WHAT YOU SHOULD DO - When a line of the entries contains "heading", please list that line.

Records from a data collection
.....

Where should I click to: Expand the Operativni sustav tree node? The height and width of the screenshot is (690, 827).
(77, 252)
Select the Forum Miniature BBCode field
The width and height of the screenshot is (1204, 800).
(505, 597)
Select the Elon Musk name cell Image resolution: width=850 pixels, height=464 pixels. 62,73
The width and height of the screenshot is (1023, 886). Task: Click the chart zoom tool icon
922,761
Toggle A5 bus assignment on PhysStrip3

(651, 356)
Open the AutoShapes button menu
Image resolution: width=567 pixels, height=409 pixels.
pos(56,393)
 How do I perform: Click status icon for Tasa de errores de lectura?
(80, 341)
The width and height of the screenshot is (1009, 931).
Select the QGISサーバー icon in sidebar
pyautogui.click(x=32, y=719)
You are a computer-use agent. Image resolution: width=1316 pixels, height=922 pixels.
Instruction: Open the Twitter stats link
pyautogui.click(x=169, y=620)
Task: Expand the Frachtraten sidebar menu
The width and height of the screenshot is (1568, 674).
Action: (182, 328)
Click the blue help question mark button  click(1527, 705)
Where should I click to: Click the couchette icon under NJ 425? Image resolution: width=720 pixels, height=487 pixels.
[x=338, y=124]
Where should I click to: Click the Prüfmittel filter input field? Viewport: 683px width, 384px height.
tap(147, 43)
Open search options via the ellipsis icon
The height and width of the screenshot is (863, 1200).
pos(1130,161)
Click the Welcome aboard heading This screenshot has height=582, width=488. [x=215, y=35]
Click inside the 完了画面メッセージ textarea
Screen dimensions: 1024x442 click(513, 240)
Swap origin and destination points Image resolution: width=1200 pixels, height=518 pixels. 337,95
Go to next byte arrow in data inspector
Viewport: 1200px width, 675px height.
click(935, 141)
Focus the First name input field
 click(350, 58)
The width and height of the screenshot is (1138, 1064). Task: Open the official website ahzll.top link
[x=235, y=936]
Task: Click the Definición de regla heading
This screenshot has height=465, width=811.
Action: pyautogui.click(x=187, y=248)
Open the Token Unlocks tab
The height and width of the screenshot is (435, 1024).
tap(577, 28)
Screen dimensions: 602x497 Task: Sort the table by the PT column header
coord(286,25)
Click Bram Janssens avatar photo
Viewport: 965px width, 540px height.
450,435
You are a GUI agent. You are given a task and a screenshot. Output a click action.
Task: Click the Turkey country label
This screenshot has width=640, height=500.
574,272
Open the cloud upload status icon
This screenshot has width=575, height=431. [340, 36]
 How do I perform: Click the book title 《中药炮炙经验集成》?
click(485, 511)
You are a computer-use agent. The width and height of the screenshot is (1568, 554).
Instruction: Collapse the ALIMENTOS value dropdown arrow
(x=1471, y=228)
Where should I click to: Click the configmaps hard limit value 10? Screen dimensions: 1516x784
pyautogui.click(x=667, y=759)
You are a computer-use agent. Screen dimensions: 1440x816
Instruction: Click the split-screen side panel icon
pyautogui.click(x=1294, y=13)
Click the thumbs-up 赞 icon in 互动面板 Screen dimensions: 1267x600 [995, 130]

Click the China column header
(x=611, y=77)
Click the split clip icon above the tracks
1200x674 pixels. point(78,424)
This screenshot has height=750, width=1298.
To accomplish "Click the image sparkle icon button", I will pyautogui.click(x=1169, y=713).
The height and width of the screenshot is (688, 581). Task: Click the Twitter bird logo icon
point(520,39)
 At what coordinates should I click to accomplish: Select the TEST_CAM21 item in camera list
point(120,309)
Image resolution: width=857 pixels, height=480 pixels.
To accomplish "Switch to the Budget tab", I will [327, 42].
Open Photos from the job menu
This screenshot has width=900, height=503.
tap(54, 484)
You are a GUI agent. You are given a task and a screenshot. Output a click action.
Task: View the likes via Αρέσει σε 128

.....

ANSWER -
Click the Welcome aboard heading This screenshot has height=582, width=488. [x=215, y=35]
Task: Click the Definición de regla heading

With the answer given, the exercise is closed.